All gear weathers and wears with use. You'll find advice in this section on the things you can do to maintain your gear, to keep it working for you. It's simple to perform most checks every time you use your equipment, and take steps to maintain your gear each time you hang it to dry or put it away. Other checks (like float testing your PFD) or maintenance (like restoring the DWR on your jacket) need only to be done periodically or when you suspect a loss of performance.

Clubs and commercial operators – Personal protective equipment (PPE) should be checked regularly for damage or wear and tear. It is important to keep records of purchase, use and testing. You'll find PDF downloads of our maintenance guides in the sections below.

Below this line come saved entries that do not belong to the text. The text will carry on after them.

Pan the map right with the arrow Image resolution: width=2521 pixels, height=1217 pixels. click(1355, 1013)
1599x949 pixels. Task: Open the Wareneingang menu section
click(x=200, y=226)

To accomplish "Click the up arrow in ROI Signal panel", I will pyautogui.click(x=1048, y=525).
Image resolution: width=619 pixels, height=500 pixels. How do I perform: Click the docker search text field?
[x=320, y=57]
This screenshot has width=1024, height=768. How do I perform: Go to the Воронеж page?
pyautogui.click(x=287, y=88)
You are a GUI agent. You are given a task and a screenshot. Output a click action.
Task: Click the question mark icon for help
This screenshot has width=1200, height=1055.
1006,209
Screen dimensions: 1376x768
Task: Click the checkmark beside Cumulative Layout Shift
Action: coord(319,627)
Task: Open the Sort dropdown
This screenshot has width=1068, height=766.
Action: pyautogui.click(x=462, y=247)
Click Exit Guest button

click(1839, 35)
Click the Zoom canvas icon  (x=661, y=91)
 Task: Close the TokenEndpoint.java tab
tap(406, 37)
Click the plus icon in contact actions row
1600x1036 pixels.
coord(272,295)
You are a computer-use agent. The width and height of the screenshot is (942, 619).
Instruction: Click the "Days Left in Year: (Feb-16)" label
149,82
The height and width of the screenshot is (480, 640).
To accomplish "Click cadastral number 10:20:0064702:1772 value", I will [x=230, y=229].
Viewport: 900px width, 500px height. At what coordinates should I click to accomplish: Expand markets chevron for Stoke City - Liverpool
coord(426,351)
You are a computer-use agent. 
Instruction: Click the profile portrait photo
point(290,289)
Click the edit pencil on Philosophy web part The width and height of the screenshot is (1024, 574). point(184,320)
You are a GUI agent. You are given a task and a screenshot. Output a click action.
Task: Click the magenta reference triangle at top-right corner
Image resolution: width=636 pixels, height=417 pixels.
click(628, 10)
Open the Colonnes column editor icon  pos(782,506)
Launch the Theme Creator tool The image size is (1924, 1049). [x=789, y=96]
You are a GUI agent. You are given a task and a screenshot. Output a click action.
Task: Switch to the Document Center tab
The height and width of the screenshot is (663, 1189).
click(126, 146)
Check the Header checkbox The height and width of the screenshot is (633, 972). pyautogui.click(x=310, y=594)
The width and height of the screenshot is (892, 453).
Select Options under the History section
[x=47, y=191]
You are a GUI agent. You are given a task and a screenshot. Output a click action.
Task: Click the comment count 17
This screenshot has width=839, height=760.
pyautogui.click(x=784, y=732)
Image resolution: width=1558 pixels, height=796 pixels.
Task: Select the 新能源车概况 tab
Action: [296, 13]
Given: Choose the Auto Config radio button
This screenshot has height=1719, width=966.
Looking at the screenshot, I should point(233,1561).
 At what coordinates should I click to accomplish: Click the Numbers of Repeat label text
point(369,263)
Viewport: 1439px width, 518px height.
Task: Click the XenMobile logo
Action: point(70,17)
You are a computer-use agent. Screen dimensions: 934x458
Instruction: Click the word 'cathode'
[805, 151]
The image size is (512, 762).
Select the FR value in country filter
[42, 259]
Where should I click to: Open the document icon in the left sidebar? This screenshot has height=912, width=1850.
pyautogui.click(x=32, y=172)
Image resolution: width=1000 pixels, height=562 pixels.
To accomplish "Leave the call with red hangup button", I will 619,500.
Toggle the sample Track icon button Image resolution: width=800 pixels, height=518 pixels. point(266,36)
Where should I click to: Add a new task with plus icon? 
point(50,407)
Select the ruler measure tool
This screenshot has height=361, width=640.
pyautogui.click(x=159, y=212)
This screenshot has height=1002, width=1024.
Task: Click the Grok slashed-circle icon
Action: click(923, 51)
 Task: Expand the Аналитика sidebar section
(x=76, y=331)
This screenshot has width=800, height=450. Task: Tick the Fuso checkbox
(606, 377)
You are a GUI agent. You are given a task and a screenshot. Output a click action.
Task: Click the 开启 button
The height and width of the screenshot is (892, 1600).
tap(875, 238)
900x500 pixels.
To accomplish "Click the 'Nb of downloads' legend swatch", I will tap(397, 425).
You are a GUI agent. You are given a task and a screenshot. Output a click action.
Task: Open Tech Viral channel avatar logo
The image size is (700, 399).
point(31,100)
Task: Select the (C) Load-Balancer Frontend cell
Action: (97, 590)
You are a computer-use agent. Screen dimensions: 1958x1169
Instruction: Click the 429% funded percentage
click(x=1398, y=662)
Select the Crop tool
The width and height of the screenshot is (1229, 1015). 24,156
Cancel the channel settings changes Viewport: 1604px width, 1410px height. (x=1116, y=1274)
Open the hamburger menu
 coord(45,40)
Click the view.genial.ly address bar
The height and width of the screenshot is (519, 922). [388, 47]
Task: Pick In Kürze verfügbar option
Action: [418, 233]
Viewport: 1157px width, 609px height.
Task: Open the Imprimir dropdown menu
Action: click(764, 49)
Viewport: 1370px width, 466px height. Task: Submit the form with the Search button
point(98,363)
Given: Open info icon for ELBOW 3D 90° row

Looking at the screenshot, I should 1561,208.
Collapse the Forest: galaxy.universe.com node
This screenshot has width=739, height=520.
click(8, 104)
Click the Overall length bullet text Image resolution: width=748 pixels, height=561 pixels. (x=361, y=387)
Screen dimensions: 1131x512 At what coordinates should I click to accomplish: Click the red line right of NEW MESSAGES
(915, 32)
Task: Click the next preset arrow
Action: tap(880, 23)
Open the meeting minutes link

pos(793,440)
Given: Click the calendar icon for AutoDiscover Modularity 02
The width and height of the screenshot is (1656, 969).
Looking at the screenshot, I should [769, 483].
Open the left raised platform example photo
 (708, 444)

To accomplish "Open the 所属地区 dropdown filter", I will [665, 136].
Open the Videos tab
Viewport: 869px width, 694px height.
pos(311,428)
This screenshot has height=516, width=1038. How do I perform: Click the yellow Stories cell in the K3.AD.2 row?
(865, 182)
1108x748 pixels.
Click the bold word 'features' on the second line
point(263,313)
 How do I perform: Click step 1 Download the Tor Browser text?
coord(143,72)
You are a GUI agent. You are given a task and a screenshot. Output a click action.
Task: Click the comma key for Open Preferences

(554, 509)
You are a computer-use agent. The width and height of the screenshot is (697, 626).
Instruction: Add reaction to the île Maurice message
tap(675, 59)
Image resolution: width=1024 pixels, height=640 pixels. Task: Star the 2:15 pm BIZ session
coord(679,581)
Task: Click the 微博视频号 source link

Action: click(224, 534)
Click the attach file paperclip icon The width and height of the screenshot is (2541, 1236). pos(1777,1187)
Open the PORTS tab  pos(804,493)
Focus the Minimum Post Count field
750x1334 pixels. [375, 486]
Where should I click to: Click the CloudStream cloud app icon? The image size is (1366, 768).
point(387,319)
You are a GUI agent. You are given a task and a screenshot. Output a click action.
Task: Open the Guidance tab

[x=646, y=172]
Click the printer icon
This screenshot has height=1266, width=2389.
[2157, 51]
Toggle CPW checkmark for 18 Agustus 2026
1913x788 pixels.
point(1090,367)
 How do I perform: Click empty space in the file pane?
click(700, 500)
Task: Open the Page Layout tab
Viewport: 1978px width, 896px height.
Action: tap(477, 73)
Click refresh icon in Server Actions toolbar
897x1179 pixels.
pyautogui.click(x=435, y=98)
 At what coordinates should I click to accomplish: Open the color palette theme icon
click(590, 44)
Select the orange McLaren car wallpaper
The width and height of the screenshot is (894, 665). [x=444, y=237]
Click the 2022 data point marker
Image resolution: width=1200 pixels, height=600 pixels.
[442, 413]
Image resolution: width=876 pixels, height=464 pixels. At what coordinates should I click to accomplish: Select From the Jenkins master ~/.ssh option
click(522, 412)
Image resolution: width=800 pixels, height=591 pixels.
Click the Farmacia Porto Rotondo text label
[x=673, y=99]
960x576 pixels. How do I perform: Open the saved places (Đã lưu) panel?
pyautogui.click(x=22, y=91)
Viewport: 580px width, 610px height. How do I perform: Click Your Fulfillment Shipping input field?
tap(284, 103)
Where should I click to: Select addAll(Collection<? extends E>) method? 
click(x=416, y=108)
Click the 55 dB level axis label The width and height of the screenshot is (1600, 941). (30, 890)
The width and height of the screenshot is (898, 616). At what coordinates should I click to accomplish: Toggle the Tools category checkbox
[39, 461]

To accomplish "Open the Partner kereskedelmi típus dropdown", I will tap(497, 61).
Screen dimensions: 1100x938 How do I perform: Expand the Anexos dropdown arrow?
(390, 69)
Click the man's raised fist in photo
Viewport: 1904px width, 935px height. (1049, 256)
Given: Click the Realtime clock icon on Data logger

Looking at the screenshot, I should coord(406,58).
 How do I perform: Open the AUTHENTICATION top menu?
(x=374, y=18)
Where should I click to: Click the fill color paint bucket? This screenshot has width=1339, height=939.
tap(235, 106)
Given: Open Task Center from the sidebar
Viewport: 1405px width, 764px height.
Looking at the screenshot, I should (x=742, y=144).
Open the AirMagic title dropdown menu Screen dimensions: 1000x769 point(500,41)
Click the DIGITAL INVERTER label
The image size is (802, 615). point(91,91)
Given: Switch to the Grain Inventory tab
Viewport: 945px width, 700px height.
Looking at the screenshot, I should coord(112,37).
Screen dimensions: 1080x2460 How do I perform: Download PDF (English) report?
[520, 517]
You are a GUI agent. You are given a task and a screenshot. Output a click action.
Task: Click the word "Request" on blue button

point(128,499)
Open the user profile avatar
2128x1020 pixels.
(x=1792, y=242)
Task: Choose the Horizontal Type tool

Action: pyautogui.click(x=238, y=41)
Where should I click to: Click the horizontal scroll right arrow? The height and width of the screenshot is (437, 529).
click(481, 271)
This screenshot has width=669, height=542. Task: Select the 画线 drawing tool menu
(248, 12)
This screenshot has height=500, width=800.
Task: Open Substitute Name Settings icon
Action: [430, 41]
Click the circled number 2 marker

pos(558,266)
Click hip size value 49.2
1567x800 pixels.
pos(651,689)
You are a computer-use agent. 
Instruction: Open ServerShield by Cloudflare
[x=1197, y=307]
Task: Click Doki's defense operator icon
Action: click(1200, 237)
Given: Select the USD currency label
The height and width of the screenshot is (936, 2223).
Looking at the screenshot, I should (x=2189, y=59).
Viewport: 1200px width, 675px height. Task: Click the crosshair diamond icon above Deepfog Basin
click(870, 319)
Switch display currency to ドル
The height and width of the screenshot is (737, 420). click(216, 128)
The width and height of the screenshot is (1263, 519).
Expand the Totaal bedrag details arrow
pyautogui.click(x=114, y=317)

Personal floatation devices

We make PFDs that exceed ISO standard for buoyancy and integral strength. Our CORDURA® fabric shell PFDs are particularly tough. Look after yours and it will look after you.

PFD maintenance guide download
PFD maintenance

Washing – rinse PFDs in clean, fresh water after each use to help reduce corrosion or degradation of materials.

Drying – drip dry PFDs out of sunlight. Frequent forced drying in drying rooms will shorten the lifespan of the material and foam.

Storage – hang PFDs on hangers from the shoulder straps. Avoid storing them wet or damp. Avoid stacking or boxing your PFDs for long periods – sustained compression will damage the foam.


Checking PFD condition

A visual check as you pick the PFD from the rail and fit it should be part of every session. Periodically float test it: for light or medium users, we recommend that you should float test your PFDs every year from 3 years after date of purchase; for heavy users we recommend beginning annual float testing after 2 years. If a product does not pass any of these checks below it should be sent to Palm for repair or retired. If you find a fault, remove your PFD from use and decide whether to retire or repair it. Call our customer service team for advice or to arrange a repair at a reasonable cost. For warranty claims return your PFD to us for assessment as soon as possible. We advise that you do not perform repairs yourself.

Zips
fastening zips are free from corrosion, free to slide and can be fully opened.
Buckles
buckles have no broken parts, lock closed and open as intended.
Straps
straps are free to slide and webbing is free from tears, snags or unravelling.
Tears/stitching
check for tears in the fabric or broken stitching, especially around strapping and closures.
Pockets
pockets and other storage are free from debris and mould. Ensure they open/close.
Abrasion/wear
check for excessive abrasion that might result in the shell structure of the garment failing.
Fading
check for significant fading, as this may indicate a deterioration of the strength of the materials.
Foam
check the foam fit. If loose, this indicates deterioration of the foam and loss of floatation.
Floatation
perform a float test to determine that the device still provides enough buoyancy to meet the standard.

PFD labelling

Palm PFDs are labelled with their size, batch number and rated floatation (old products may be labelled differently). The size is marked on the fabric label inside the back of the PFD and the label beneath shows the product’s name and code, principle component materials and the batch number.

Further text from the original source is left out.